## YOUR OBJECTIVE
Would you restate, word for word, only the lines starting at the one with "The height and" and ending with the final line of the entries below? Pictures stay out.
START MATERIAL FOR THIS EXERCISE
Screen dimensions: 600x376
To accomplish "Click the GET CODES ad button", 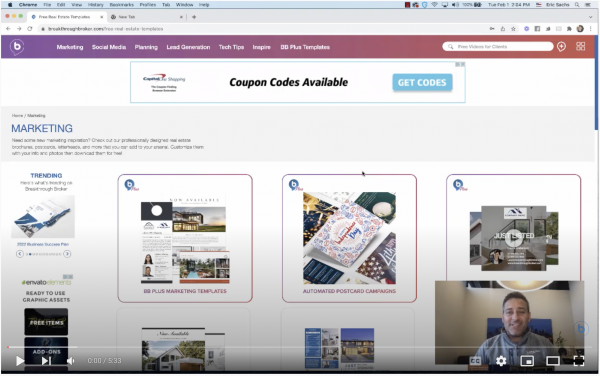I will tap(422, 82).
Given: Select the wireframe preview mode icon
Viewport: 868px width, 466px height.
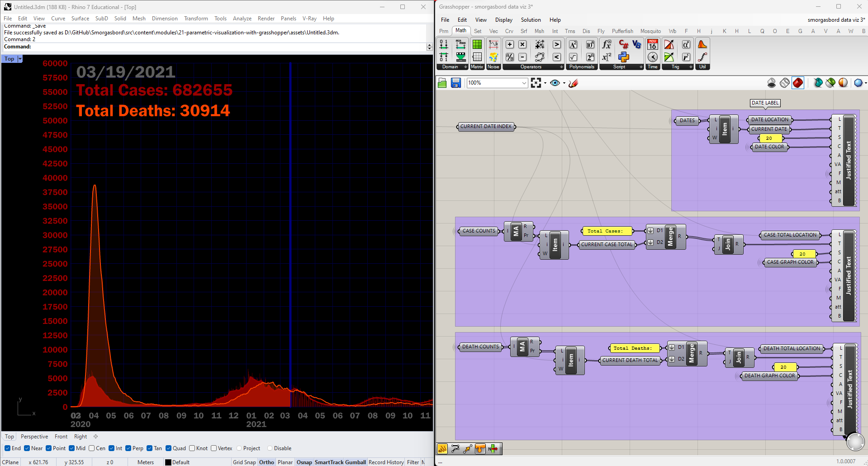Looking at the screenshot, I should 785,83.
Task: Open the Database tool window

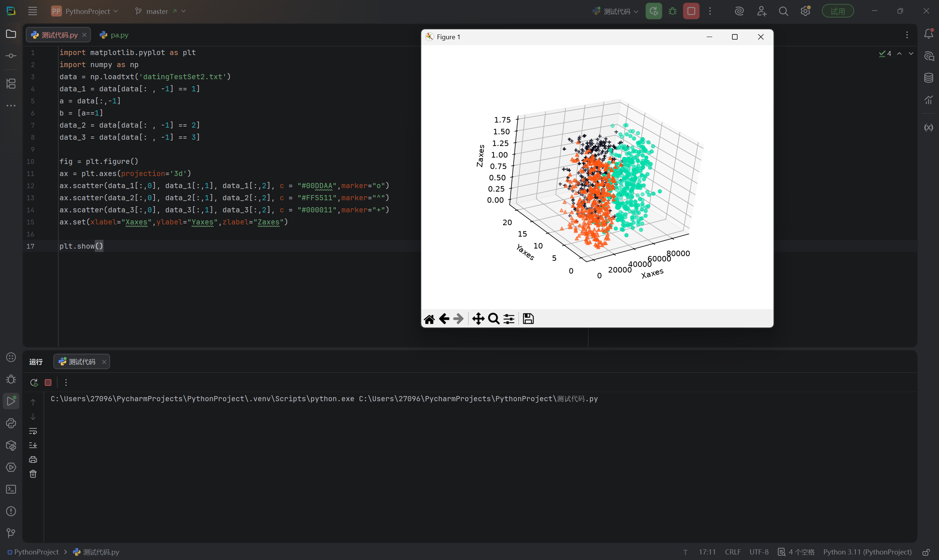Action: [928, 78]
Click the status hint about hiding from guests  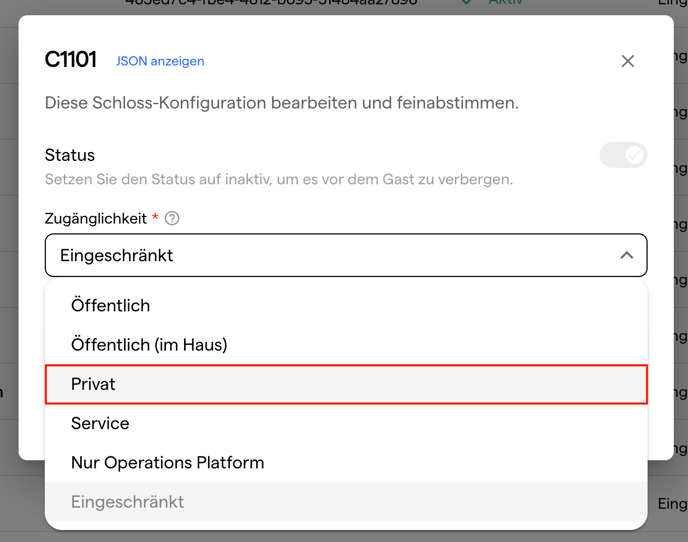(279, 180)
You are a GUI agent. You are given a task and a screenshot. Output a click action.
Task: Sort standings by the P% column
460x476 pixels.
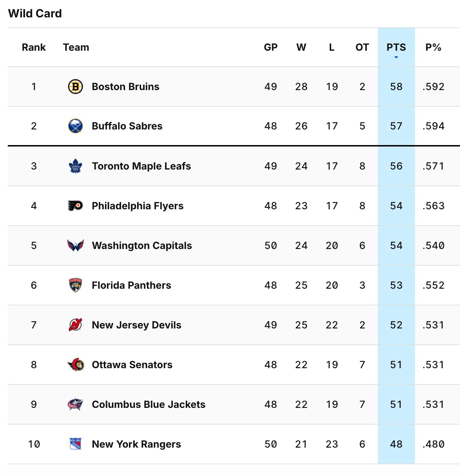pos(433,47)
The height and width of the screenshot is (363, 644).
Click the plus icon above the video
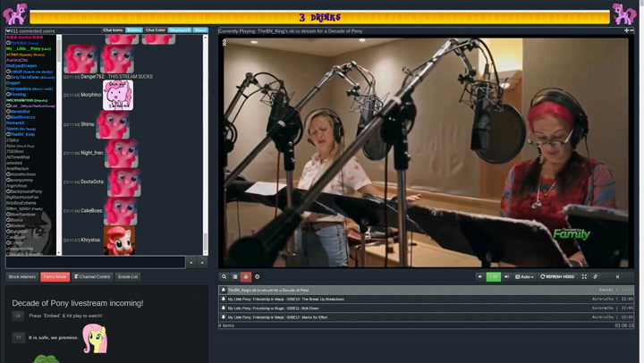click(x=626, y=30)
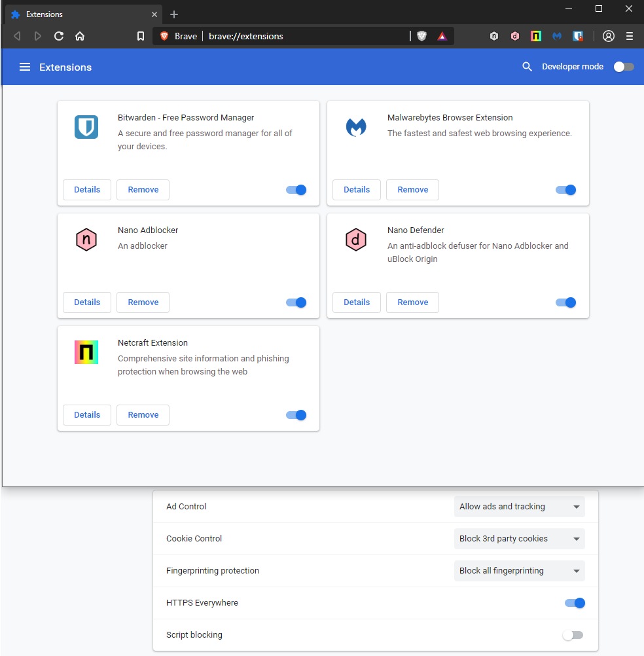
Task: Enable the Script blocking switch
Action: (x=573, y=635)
END MATERIAL FOR THIS EXERCISE
## EXERCISE ANSWER
The height and width of the screenshot is (363, 644).
Click the plus icon above the video
click(x=626, y=30)
Task: Enable the Script blocking switch
Action: (x=573, y=635)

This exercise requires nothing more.